- [WHAT IS REQUIRED]
Copy out the entire listing word for word.

- [INFORMATION]
____

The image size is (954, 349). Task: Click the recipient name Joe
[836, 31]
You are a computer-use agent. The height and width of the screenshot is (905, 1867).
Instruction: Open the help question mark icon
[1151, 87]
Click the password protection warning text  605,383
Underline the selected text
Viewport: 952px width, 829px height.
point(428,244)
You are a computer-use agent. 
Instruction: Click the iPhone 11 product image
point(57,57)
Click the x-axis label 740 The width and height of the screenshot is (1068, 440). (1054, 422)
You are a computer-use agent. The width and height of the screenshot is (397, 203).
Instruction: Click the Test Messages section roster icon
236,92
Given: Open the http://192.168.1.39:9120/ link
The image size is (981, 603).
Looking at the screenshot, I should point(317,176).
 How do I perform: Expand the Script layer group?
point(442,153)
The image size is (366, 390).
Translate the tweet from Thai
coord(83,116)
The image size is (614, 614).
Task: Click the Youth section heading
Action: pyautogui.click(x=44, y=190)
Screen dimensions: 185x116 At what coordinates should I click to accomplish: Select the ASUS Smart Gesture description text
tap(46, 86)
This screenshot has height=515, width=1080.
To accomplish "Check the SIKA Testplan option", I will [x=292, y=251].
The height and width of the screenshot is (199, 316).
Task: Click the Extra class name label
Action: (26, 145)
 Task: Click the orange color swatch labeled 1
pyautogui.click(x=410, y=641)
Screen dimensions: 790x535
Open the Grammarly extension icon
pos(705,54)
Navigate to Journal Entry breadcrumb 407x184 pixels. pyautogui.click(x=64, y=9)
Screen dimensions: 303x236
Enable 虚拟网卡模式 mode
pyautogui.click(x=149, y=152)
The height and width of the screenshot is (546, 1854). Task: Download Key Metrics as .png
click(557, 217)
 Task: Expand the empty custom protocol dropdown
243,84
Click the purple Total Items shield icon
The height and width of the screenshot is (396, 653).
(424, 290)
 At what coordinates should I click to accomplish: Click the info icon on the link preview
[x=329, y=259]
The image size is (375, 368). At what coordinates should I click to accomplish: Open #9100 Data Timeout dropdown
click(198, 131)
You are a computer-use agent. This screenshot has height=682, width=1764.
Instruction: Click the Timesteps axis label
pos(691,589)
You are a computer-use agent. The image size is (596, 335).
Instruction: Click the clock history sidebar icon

____

- [TASK SOLUTION]
The image size is (954, 349). Task: Click the recipient name Joe
[836, 31]
You are a computer-use agent. The height and width of the screenshot is (905, 1867).
Instruction: Open the help question mark icon
[1151, 87]
Click the password protection warning text  605,383
Underline the selected text
Viewport: 952px width, 829px height.
point(428,244)
You are a computer-use agent. 
Instruction: Click the iPhone 11 product image
point(57,57)
Click the x-axis label 740 The width and height of the screenshot is (1068, 440). (1054, 422)
You are a computer-use agent. The width and height of the screenshot is (397, 203).
Instruction: Click the Test Messages section roster icon
236,92
Given: Open the http://192.168.1.39:9120/ link
The image size is (981, 603).
Looking at the screenshot, I should point(317,176).
 How do I perform: Expand the Script layer group?
point(442,153)
The image size is (366, 390).
Translate the tweet from Thai
coord(83,116)
The image size is (614, 614).
Task: Click the Youth section heading
Action: pyautogui.click(x=44, y=190)
Screen dimensions: 185x116 At what coordinates should I click to accomplish: Select the ASUS Smart Gesture description text
tap(46, 86)
This screenshot has height=515, width=1080.
To accomplish "Check the SIKA Testplan option", I will [x=292, y=251].
The height and width of the screenshot is (199, 316).
Task: Click the Extra class name label
Action: (26, 145)
 Task: Click the orange color swatch labeled 1
pyautogui.click(x=410, y=641)
Screen dimensions: 790x535
Open the Grammarly extension icon
pos(705,54)
Navigate to Journal Entry breadcrumb 407x184 pixels. pyautogui.click(x=64, y=9)
Screen dimensions: 303x236
Enable 虚拟网卡模式 mode
pyautogui.click(x=149, y=152)
The height and width of the screenshot is (546, 1854). Task: Download Key Metrics as .png
click(557, 217)
 Task: Expand the empty custom protocol dropdown
243,84
Click the purple Total Items shield icon
The height and width of the screenshot is (396, 653).
(424, 290)
 At what coordinates should I click to accomplish: Click the info icon on the link preview
[x=329, y=259]
The image size is (375, 368). At what coordinates should I click to accomplish: Open #9100 Data Timeout dropdown
click(198, 131)
You are a computer-use agent. This screenshot has height=682, width=1764.
Instruction: Click the Timesteps axis label
pos(691,589)
You are a computer-use agent. The image size is (596, 335).
Instruction: Click the clock history sidebar icon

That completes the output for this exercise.